One limitation is worth stating plainly. That
framework will govern how insurers themselves deploy AI. It does not extend to
the third-party chatbots a customer consults independently before buying a
policy. For now, that verification gap sits with the buyer.
A Practical Way to Use It
● Use AI to build questions, not conclusions. It is a research
assistant, not an underwriter.
● Verify every specific claim against the policy wording and schedule,
not a brochure or a comparison summary.
● Check the IDV on the quote yourself. It drives both the premium and
the payout, and a low premium often reflects a low IDV.
●
Confirm
anything price-bearing, such as no-claim bonus, deductible and add-on
inclusions, directly with the insurer before buying.

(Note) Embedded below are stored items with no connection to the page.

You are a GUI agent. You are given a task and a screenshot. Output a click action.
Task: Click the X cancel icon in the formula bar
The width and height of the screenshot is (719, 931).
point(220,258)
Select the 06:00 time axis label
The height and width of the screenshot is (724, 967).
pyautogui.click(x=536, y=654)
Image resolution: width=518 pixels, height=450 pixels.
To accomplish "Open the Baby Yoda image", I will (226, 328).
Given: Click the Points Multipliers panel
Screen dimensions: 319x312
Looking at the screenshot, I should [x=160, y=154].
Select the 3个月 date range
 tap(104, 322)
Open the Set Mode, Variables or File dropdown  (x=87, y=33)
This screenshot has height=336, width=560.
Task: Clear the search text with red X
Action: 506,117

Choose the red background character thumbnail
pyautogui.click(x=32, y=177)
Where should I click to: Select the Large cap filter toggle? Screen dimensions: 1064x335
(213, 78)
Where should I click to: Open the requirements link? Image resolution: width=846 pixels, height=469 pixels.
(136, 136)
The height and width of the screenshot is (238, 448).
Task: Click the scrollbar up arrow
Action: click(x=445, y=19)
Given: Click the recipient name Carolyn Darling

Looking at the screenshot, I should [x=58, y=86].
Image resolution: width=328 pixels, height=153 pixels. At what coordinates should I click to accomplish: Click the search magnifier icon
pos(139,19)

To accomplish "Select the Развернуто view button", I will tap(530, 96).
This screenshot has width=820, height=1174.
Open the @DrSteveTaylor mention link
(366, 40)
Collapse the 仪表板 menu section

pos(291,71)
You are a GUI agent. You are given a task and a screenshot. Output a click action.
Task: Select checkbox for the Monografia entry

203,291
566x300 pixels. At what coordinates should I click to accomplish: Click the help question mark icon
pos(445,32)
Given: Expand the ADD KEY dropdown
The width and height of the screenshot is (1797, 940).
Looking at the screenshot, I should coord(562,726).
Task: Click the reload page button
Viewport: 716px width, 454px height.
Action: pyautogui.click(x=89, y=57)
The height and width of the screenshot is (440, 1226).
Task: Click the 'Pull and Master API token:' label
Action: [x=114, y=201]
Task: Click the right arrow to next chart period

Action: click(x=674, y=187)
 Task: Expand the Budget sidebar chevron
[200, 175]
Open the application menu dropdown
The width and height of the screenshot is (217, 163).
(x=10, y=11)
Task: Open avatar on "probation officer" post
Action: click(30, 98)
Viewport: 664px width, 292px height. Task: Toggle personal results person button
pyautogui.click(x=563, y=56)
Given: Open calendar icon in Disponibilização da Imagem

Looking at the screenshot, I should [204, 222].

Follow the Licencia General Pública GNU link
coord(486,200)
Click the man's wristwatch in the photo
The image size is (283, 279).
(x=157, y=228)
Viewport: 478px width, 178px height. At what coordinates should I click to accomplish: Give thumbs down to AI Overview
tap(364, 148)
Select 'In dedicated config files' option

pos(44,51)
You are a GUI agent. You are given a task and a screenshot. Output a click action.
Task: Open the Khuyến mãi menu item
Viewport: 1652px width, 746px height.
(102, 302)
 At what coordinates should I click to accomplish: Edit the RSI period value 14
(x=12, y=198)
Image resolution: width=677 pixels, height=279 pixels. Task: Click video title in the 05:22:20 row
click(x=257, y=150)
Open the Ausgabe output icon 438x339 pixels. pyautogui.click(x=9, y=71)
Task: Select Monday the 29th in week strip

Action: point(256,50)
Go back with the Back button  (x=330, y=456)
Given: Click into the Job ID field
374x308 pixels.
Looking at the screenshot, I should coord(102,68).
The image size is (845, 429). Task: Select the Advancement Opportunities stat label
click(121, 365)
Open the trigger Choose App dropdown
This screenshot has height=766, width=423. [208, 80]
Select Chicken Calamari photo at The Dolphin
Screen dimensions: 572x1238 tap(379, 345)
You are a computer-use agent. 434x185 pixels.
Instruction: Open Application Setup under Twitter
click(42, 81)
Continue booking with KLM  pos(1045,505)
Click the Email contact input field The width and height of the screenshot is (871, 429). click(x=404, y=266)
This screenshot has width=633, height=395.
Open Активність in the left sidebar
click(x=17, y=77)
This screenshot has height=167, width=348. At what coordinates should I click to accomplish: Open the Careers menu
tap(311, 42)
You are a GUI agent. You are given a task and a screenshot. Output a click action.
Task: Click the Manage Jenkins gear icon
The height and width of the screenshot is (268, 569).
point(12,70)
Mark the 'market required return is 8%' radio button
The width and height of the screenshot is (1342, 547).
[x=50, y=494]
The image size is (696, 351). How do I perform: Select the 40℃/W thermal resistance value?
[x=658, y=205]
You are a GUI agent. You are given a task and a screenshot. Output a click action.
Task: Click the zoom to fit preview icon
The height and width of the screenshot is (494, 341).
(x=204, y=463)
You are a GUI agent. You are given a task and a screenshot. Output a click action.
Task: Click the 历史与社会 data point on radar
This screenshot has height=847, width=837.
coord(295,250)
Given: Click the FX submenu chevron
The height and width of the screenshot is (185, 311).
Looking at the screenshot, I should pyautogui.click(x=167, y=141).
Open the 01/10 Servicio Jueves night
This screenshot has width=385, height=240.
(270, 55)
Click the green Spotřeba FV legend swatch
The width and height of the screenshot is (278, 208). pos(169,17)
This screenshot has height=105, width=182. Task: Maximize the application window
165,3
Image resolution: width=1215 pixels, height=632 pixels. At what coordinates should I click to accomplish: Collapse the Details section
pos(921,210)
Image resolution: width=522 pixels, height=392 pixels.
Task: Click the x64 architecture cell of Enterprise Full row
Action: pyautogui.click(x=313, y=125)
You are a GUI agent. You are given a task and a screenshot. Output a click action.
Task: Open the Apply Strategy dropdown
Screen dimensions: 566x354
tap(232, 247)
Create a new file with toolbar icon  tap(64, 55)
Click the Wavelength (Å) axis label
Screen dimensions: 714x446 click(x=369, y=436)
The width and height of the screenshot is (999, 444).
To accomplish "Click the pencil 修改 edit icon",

Gaurang Thosani, Head – Digital Marketing & eBusiness at Royal
Sundaram, added: “An AI tool can explain what zero depreciation means. It
cannot tell you whether your specific policy includes it, what your no-claim
bonus is worth this year, or how your claim will be settled. Those answers sit
in your policy schedule, and that is still the document customers should read.”
Taking the Next Step
The useful conclusion for car owners is not
that AI should be avoided, but that it should be used for what it is genuinely
good at, understanding the product, rather than for what it cannot do, which is
confirming the terms of an individual contract.
Insurers such as Royal
Sundaram publish policy
wordings and add-on details alongside their car insurance quotes, which makes
that verification step quick. As conversational tools become a standard part of
how policies are researched, the buyers who benefit most will be those who use
them to ask better questions before signing.